* Exercise set:
1. In the pandas excerpt, which two ways of building a series does it name?
2. Please continue the pandas excerpt after its last line.

Series, pandas' 1D data containter

A series can be constructed with the pd.Series constructor (passing an array of values) or from a DataFrame, by extracting one of its columns.



In [13]:

    
carbon_monoxide = air_quality['Carbon monoxide']

Some of its attributes:



In [14]:

    
print(type(carbon_monoxide))
print(carbon_monoxide.dtype)
print(carbon_monoxide.shape)
print(carbon_monoxide.nbytes)









    



<class 'pandas.core.series.Series'>
float64
(8760,)
70080

Show me what you got!



In [15]:

    
# uncomment to see the values
# carbon_monoxide

Numpy as pandas's backend

It is always possible to fall back to a good old NumPy array to pass on to scientific libraries that need them: SciPy, scikit-learn, etc



In [16]:

    
air_quality['Nitrogen oxides as nitrogen dioxide'].values









    Out[16]:





array([ 177.01526,  294.4638 ,  209.99537, ...,  314.07697,  323.28183,
        290.91803])

* Extracted records:
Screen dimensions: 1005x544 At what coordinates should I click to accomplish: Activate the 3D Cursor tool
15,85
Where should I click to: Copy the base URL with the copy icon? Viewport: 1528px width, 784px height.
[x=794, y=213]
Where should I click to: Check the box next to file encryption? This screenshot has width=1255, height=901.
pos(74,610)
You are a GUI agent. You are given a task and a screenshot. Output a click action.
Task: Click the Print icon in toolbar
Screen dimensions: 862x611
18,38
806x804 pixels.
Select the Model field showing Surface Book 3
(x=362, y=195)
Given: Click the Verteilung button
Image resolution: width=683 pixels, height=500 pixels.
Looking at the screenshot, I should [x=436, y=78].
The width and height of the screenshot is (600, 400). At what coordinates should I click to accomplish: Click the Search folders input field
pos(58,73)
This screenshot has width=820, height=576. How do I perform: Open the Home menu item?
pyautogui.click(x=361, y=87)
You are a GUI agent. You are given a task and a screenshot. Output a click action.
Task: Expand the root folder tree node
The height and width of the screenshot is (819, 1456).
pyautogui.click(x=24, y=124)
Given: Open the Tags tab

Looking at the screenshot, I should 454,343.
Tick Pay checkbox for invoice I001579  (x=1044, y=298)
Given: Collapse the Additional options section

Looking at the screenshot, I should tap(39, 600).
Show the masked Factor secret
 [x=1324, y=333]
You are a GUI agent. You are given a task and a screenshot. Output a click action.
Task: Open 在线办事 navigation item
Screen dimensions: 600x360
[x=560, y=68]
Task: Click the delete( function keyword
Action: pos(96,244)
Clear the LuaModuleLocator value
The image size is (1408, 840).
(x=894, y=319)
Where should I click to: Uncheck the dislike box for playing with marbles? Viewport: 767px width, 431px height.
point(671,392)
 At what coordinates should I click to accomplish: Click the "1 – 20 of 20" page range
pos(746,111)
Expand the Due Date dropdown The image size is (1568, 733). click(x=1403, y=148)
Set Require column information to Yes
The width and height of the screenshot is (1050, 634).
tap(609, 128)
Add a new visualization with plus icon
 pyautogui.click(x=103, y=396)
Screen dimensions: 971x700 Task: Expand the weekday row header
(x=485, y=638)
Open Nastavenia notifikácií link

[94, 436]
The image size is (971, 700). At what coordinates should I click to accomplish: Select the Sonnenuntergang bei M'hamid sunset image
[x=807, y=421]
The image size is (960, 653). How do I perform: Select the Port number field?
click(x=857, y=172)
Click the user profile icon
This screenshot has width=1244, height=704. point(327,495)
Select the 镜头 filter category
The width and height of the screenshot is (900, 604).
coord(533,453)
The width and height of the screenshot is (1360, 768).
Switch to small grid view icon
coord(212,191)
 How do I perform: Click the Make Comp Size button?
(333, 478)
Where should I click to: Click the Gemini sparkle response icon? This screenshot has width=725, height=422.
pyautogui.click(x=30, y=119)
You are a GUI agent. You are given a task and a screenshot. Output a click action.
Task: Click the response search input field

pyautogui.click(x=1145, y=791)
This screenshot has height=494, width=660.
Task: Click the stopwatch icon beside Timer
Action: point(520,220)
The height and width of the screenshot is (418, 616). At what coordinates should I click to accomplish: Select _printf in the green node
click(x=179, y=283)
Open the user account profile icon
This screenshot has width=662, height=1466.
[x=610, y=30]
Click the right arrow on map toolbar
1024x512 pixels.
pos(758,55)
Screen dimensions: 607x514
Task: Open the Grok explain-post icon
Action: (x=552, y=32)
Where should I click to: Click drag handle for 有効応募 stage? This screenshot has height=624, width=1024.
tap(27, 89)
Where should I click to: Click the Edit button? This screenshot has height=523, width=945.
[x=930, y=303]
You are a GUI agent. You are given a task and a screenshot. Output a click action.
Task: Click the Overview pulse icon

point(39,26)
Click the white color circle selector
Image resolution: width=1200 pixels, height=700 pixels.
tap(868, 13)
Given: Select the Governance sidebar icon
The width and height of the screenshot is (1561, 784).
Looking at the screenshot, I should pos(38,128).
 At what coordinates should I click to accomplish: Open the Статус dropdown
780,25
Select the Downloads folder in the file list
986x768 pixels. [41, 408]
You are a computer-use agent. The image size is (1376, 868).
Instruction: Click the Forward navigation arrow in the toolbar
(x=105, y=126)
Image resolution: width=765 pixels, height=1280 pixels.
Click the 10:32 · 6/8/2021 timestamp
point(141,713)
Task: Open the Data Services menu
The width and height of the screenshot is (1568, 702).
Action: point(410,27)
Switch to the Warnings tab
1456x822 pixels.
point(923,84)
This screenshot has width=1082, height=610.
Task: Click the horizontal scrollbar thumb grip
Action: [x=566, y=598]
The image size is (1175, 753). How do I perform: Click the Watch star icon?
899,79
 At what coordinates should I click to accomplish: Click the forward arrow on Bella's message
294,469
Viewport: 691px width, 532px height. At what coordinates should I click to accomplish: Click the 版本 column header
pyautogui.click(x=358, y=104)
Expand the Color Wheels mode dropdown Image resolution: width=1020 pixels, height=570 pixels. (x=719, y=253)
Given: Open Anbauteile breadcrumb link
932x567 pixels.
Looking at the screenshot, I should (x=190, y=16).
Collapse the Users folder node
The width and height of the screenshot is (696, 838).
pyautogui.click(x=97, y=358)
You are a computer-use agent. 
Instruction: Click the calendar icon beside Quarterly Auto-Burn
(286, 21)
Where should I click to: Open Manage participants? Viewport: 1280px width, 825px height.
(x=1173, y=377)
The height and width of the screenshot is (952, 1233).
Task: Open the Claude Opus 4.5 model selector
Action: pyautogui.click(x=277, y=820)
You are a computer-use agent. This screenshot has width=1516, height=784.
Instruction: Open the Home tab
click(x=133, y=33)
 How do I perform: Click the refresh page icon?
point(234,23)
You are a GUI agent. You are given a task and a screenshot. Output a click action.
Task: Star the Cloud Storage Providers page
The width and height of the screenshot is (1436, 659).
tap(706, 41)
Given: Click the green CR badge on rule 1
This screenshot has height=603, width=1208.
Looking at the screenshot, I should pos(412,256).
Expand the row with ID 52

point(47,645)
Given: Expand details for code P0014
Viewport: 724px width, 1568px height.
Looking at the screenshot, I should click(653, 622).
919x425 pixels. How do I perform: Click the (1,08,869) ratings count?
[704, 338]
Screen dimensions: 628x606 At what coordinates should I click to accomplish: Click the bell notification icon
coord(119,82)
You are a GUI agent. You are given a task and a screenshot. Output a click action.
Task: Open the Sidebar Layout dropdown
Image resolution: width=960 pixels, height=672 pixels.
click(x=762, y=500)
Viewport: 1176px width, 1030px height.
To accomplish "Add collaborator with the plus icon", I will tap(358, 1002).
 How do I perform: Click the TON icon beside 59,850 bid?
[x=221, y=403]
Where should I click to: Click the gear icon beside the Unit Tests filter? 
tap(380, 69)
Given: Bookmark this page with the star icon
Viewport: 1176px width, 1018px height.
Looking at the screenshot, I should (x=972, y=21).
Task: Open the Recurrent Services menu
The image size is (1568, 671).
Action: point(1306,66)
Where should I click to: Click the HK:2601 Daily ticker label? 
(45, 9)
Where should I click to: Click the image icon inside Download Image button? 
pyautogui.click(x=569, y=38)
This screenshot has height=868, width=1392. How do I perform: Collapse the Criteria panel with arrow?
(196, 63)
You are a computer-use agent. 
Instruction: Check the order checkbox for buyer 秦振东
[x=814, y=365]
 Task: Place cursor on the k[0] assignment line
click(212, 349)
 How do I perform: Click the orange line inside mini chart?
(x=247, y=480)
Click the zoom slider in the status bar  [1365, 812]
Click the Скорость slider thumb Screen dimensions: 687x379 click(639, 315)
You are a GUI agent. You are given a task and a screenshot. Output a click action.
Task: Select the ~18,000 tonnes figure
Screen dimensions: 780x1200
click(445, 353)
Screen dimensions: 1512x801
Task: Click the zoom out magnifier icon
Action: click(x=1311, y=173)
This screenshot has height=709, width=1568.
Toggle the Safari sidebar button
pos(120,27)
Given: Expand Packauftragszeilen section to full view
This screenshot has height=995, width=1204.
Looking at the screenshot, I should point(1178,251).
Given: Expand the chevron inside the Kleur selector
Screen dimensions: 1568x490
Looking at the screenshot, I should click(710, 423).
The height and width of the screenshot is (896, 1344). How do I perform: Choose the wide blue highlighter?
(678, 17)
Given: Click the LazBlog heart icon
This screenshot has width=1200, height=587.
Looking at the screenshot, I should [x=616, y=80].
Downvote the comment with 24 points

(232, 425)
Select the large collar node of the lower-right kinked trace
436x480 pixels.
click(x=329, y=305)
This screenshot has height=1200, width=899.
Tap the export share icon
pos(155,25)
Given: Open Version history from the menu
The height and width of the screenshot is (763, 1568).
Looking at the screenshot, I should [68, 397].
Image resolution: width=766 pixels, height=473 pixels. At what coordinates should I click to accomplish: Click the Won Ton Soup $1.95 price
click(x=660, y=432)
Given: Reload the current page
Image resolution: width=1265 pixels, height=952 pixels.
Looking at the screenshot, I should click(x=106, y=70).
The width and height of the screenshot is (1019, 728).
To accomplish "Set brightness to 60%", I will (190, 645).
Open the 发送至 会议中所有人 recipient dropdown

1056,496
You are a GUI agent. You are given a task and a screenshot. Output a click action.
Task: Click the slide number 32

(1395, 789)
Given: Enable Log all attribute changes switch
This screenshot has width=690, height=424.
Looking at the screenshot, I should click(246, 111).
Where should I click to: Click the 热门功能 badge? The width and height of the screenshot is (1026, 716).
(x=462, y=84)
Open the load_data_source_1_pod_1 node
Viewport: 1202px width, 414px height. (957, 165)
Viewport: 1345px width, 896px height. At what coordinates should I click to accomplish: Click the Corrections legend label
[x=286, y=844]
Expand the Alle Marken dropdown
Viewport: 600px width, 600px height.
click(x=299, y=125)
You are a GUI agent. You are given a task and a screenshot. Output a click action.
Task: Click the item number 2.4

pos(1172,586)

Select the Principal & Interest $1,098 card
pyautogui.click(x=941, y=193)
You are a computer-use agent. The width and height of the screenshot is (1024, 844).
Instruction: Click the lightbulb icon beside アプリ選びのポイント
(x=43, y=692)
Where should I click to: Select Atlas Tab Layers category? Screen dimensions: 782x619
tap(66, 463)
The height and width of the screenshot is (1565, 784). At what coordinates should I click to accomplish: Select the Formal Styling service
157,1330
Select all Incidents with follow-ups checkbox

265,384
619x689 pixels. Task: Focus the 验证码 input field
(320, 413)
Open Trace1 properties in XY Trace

* Results:
1. With the pd.Series constructor (passing an array of values) or from a DataFrame by extracting one of its columns.

2.
In [17]:

    
type(air_quality['Nitrogen oxides as nitrogen dioxide'].values)









    Out[17]:





numpy.ndarray

Cleaning data

The truth about data science: cleaning your data is 90% of the work. Fitting the model is easy. Interpreting the results is the other 90%.
— Jake VanderPlas (@jakevdp) June 13, 2016

Dealing with dates and times



In [18]:

    
# def dateparse(date_str, time_str):
#     diff = pd.to_timedelta((df['End Date'] == '24:00:00').astype(int), unit='d')
#     pd.datetime.strptime(x+y, '%Y-%m-%d%H:%M:%S')



In [19]:

    
air_quality = pd.read_csv(fname, header=4, skipfooter=4, na_values='No data', engine='python',
                          parse_dates={'Time': [0, 1]})

Renaming columns



In [20]:

    
air_quality.columns = ['Time', 'O3', 'O3_status', 'NOx', 'NOx_status',
                       'CO', 'CO_status', 'PM10', 'PM10_status', 'Co', 'Co_status']
air_quality.columns









    Out[20]:





Index(['Time', 'O3', 'O3_status', 'NOx', 'NOx_status', 'CO', 'CO_status',
       'PM10', 'PM10_status', 'Co', 'Co_status'],
      dtype='object')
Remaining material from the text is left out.